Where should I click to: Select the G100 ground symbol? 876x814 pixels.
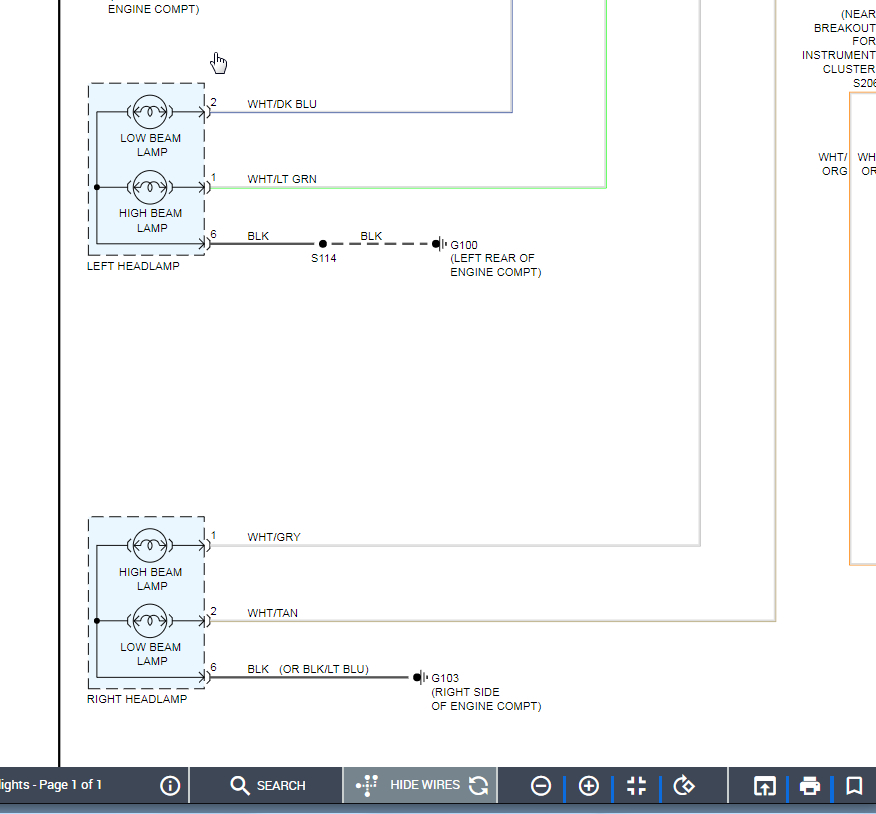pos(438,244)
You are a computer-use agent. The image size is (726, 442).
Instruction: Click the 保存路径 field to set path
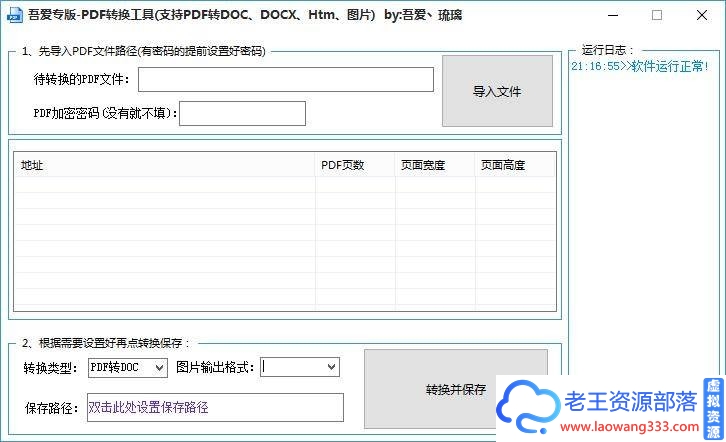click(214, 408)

-------------------------

• _TASK TO CARRY OUT_
Restate the data above word for word, so that the only difference is the missing pictures.

• _RESULT OF THE TASK_
Where should I click to: Select the G100 ground symbol? 876x814 pixels.
pos(438,244)
You are a computer-use agent. The image size is (726, 442).
Instruction: Click the 保存路径 field to set path
click(214, 408)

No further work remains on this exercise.